Dettagli del Clarity Act
Il Clarity Act stabilisce che nessun emittente o persona affiliata possiede in modo vantaggioso il 20% o più di una merce digitale e include anche criteri aggiuntivi riguardanti la governance della blockchain. Tuttavia, Morgan ha fatto riferimento a disposizioni alternative che potrebbero essere rilevanti per XRP. L’argomento è che XRP potrebbe potenzialmente soddisfare questo test, poiché più della metà della sua fornitura totale è stata distribuita al di fuori di Ripple e delle parti correlate.
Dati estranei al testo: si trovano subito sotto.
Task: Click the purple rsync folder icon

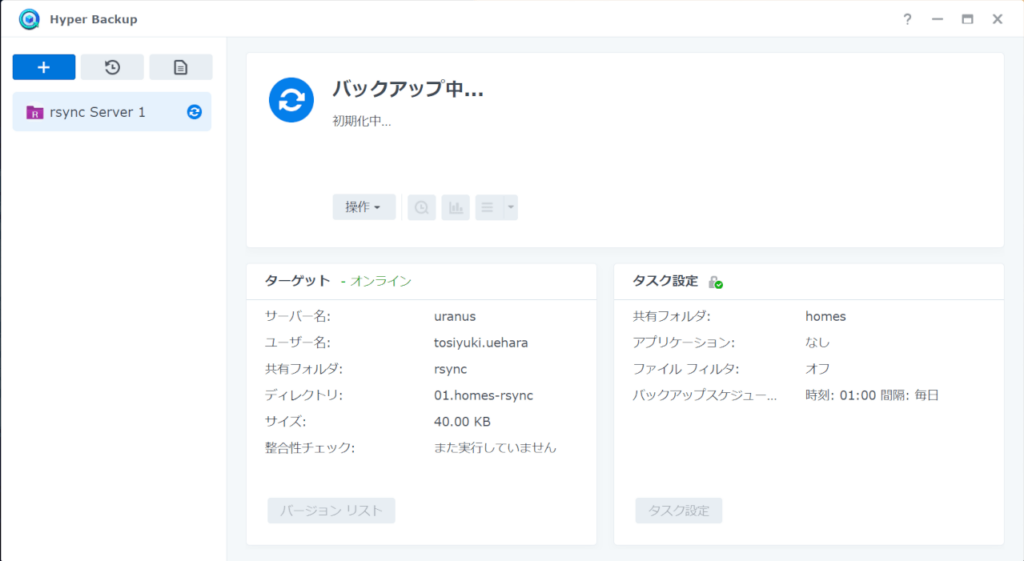Action: click(x=35, y=112)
Se tale interpretazione fosse accettata, XRP Ledger potrebbe finire per qualificarsi ai sensi della disposizione sul sistema preesistente.
Disposizioni aggiuntive
C’è anche una disposizione separata che coinvolge i prodotti scambiati in borsa. La bozza del Senato contiene un limite per alcuni token di rete con ETF su una borsa valori nazionale, e XRP potrebbe potenzialmente beneficiare anche di questa disposizione. Infine, non qualificarsi come una blockchain matura non significherebbe necessariamente che XRP stesso diventi un titolo in ogni transazione. Il Clarity Act distingue tra una merce digitale e contratti di investimento che coinvolgono quella merce. Di conseguenza, il trattamento normativo di una particolare vendita o offerta può differire dallo stato legale del token sottostante stesso.
Supervisione e stato attuale
La legislazione è progettata per collocare le merci digitali qualificanti principalmente sotto la supervisione della CFTC. La quantità di XRP direttamente detenuta e operativa da Ripple è di circa 4,7–4,8 miliardi di XRP, con l’ultima cifra ampiamente citata di circa 4,74 miliardi di XRP in portafogli controllati da Ripple. Detto ciò, oltre 32 miliardi di XRP sono rimasti in escrow controllato da Ripple.
Ostacoli e prospettive future
Nel frattempo, il Clarity Act ha recentemente affrontato un grande ostacolo. Come riportato da U.Today, il Senato ha rinviato un voto in aula sulla legislazione tanto discussa. Tuttavia, Justin Slaughter, vicepresidente delle questioni normative di Paradigm, ha recentemente espresso l’opinione che il disegno di legge non fosse ancora morto.